**EXERCISE MATERIALS**
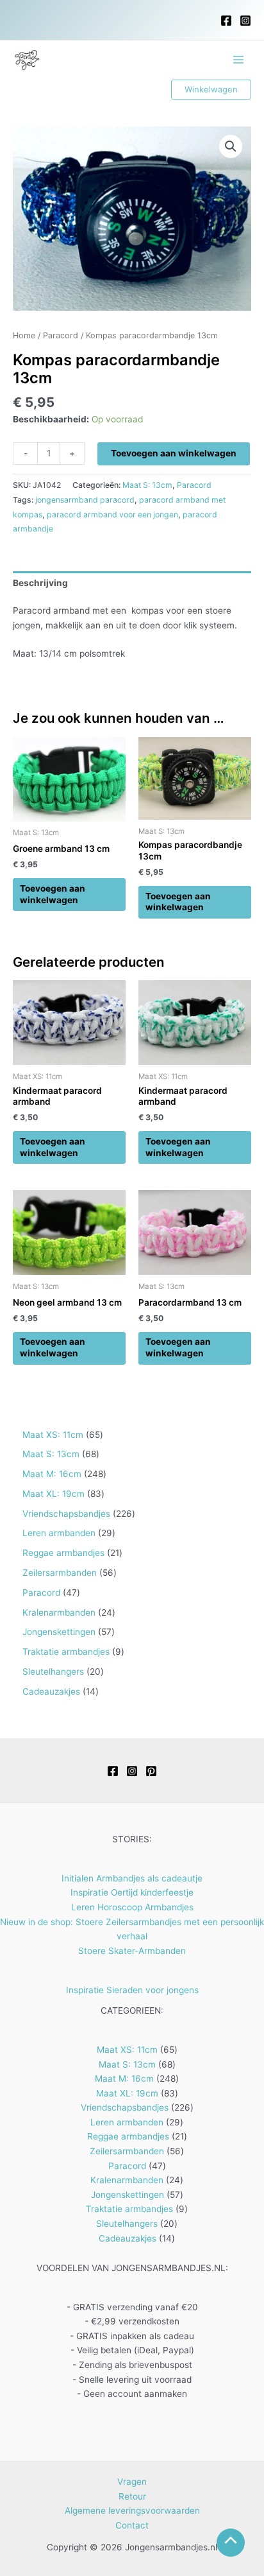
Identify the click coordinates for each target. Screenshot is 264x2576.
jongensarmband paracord (85, 500)
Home (24, 335)
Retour (132, 2496)
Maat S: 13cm (147, 485)
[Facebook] (226, 20)
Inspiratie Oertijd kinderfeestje (132, 1892)
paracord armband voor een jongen (112, 514)
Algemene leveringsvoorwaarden (132, 2510)
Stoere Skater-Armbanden (132, 1951)
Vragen (132, 2482)
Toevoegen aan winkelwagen (173, 453)
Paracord (60, 335)
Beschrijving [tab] (40, 583)
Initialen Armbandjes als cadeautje (132, 1878)
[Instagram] (245, 20)
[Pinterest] (151, 1771)
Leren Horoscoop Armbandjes (132, 1907)
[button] (211, 89)
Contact (132, 2525)
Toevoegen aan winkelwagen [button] (52, 894)
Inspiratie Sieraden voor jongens (132, 1990)
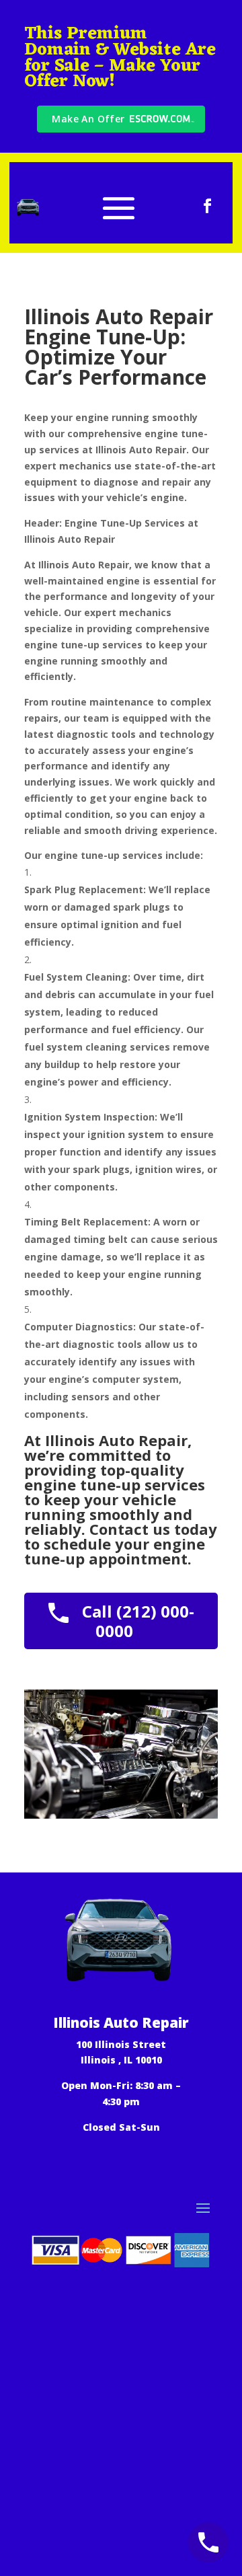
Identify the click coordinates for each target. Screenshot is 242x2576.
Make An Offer (88, 118)
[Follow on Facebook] (208, 206)
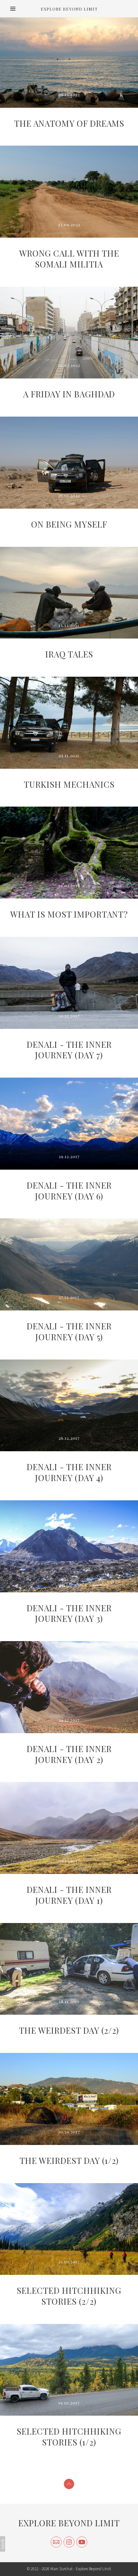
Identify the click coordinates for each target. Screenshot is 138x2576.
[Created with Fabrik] (2, 2544)
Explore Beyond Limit (69, 2523)
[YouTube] (81, 2542)
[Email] (56, 2542)
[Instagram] (69, 2542)
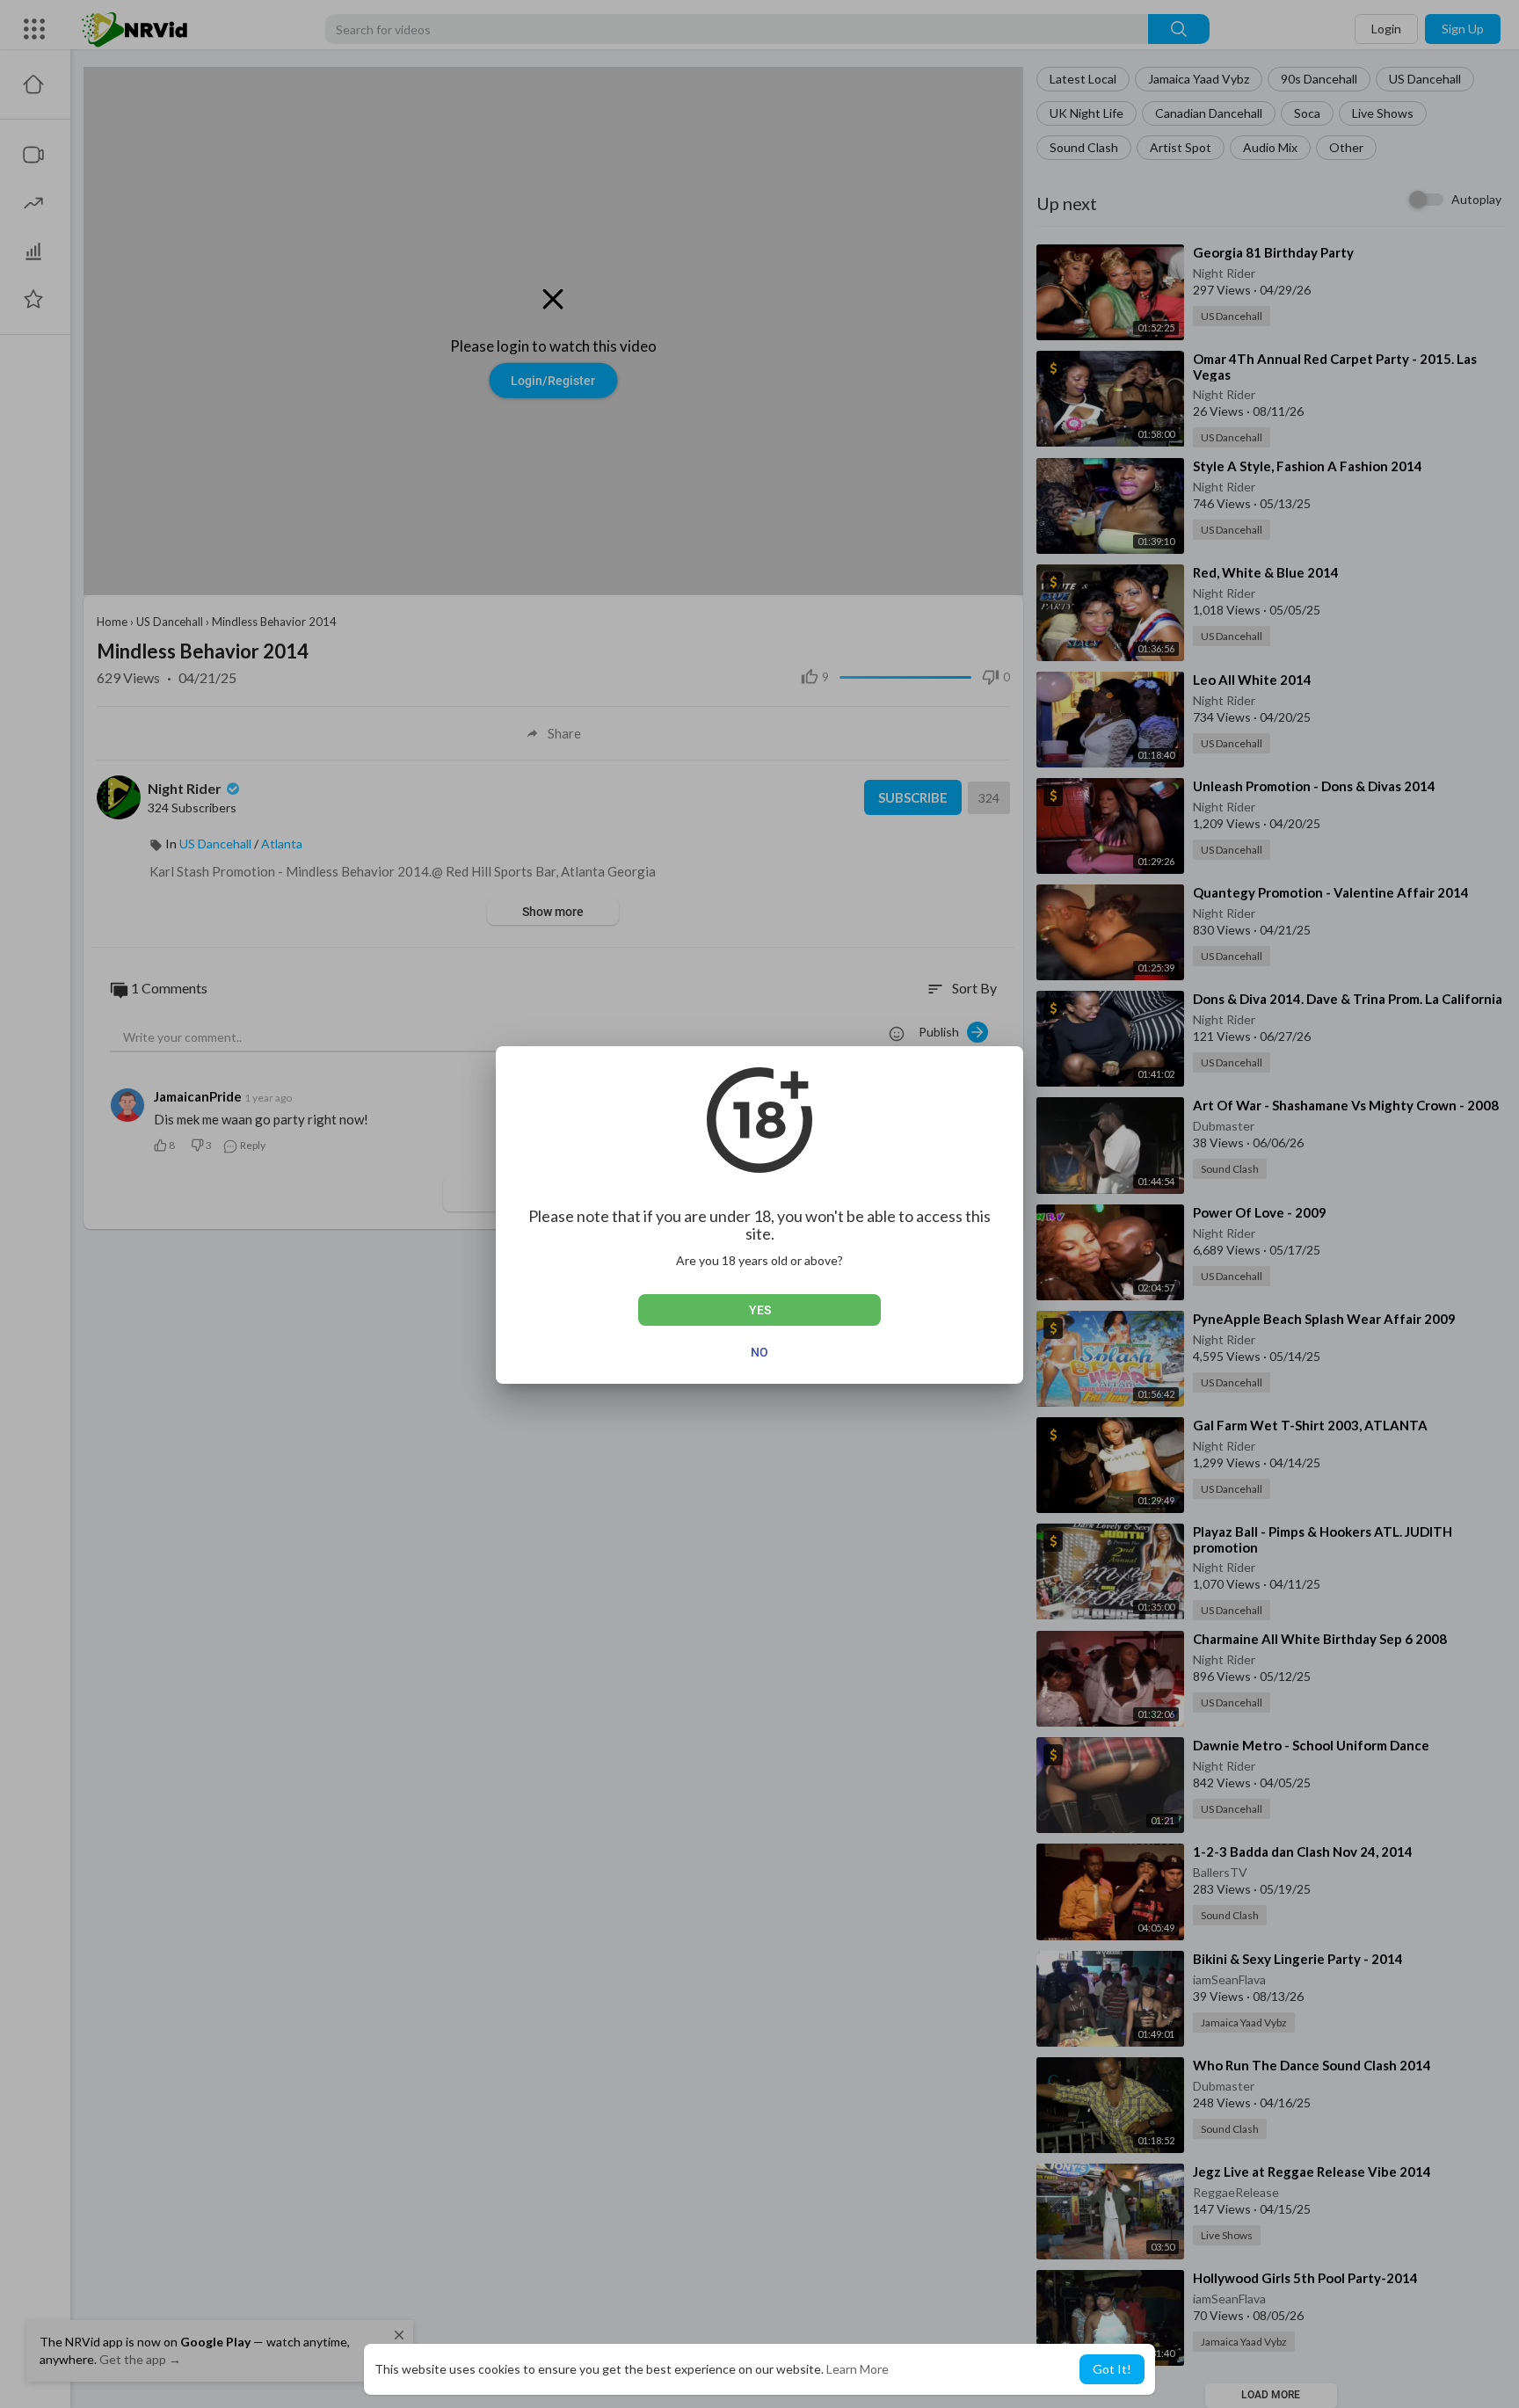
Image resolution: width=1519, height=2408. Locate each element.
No (759, 1352)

**PROMPT**
In the listing above, find the line containing "Toevoegen aan winkelwagen (173, 453)". Output it and every line after it up to and including the line containing "[Instagram] (69, 2542)", exactly, but skip the pictures.

**EXERCISE ANSWER**
Toevoegen aan winkelwagen (173, 453)
Paracord (60, 335)
Beschrijving [tab] (40, 583)
Initialen Armbandjes als cadeautje (132, 1878)
[Instagram] (245, 20)
[Pinterest] (151, 1771)
Leren Horoscoop Armbandjes (132, 1907)
[button] (211, 89)
Contact (132, 2525)
Toevoegen aan winkelwagen [button] (52, 894)
Inspiratie Sieraden voor jongens (132, 1990)
Identify the click coordinates for each target. Screenshot is 242x2576.
Make An Offer (88, 118)
[Follow on Facebook] (208, 206)
Identify the click coordinates for each target. Screenshot is 138x2576.
[Created with Fabrik] (2, 2544)
Explore Beyond Limit (69, 2523)
[YouTube] (81, 2542)
[Email] (56, 2542)
[Instagram] (69, 2542)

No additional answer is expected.